7 de diciembre de 2011

Y no volví.


Sentí como se me ponía la piel de gallina al oir sus gritos. Gritos que arañaban el alma, que rompían todos los sueños. Gritos que habrían cambiado el mundo, o al menos eso parecía.
Parecía que aquel era el último día de mi vida, solo con marcharme, solo con darme la vuelta e ignorar a la única persona que me había importando siempre, de una manera tan cruel. Justo en aquel momento.
Pero estaba cansado, yo tampoco podía con el peso de su dolor.
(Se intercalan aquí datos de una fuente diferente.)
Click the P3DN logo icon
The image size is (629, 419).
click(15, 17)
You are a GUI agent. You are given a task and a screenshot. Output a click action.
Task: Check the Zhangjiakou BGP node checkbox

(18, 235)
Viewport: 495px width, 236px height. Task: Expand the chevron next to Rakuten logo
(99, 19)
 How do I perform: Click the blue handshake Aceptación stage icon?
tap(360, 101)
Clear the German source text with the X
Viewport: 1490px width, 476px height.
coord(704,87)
Y, por supuesto que me dolía dejarle algo tan pesado a ella sola, pero no era mi deber ser fuerte en aquel momento, era el suyo.
Por más que andaba la sentía justo a mi lado. Jamás había escuchado gritos tan desgarradores, y era por mi, solo me pedía que volviera. Y yo había salido huyendo, sabiendo que era imposible para ella seguirme en aquel momento, sabiendo que le había arrancado el alma de cuajo. Sabiendo que yo, la única persona en la que confiaba la dejaba sola.
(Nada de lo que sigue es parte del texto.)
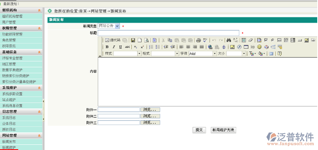Open the text color picker arrow

pyautogui.click(x=255, y=54)
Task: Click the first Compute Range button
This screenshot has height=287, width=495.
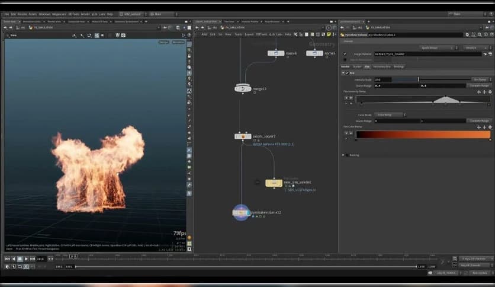Action: click(479, 85)
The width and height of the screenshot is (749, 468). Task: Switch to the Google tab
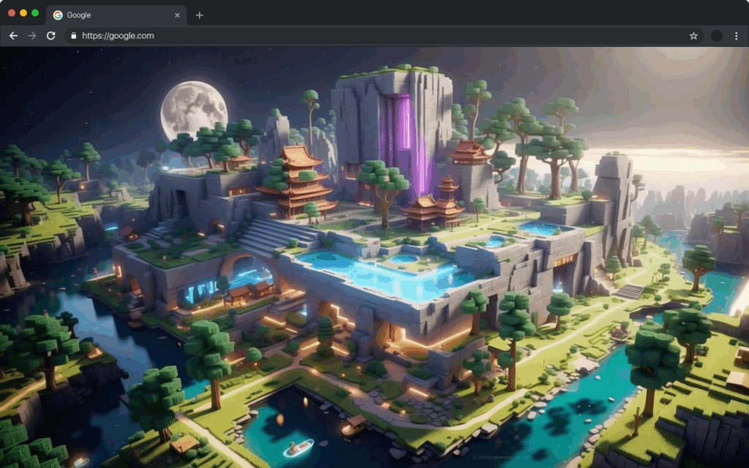click(x=110, y=15)
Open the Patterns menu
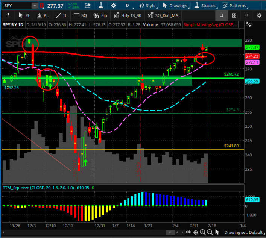 [235, 6]
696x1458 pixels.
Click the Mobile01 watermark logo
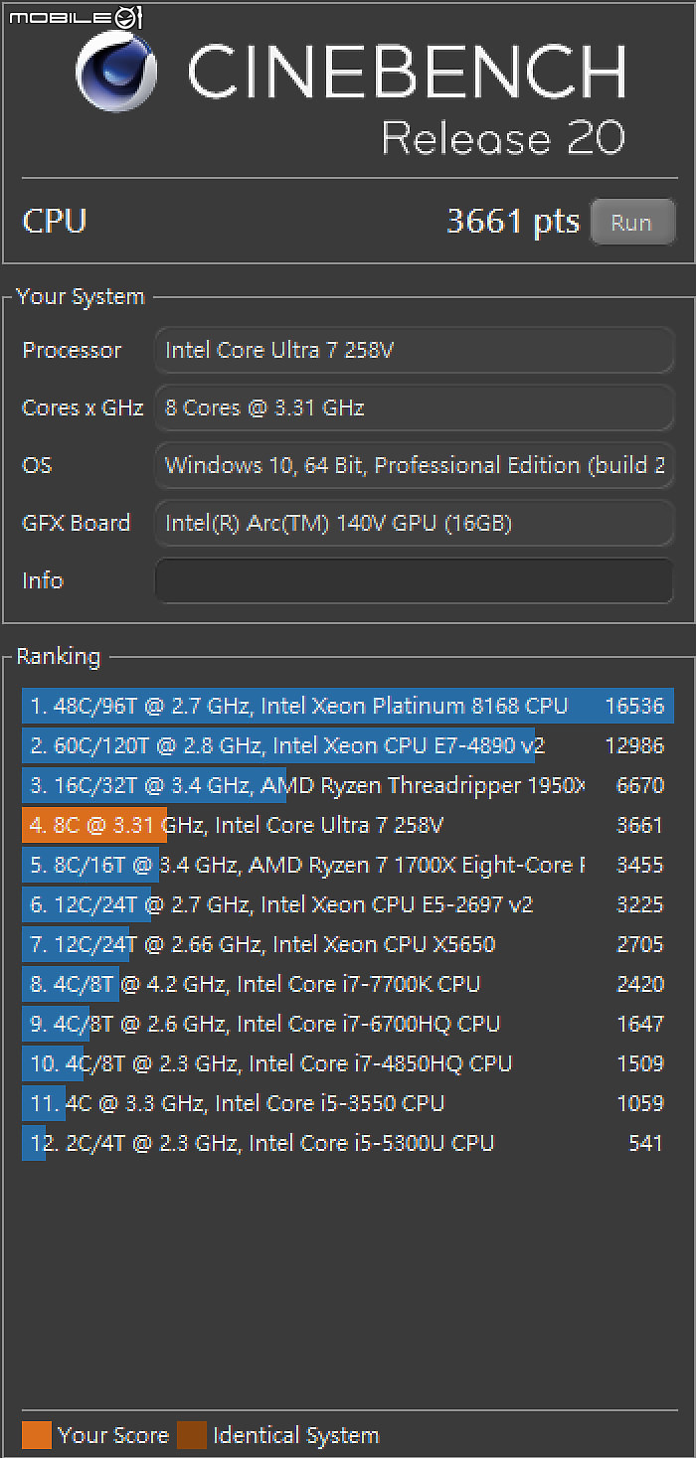73,15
Y no volví. Sabía que necesitaba morir en vida, para poder resucitar y ser la persona más fuerte del mundo. Y seguí escuchando sus gritos de rabia, de desesperación, de odio y de amor, de lucha, hasta que llegué lo suficientemente lejos como para sentir la falsa tranquilidad de la soledad. De la verdadera soledad. Esa que te da el abandonar a la persona para la cual eres único.

Esto es lo que me robó el silencio. Y no volviste.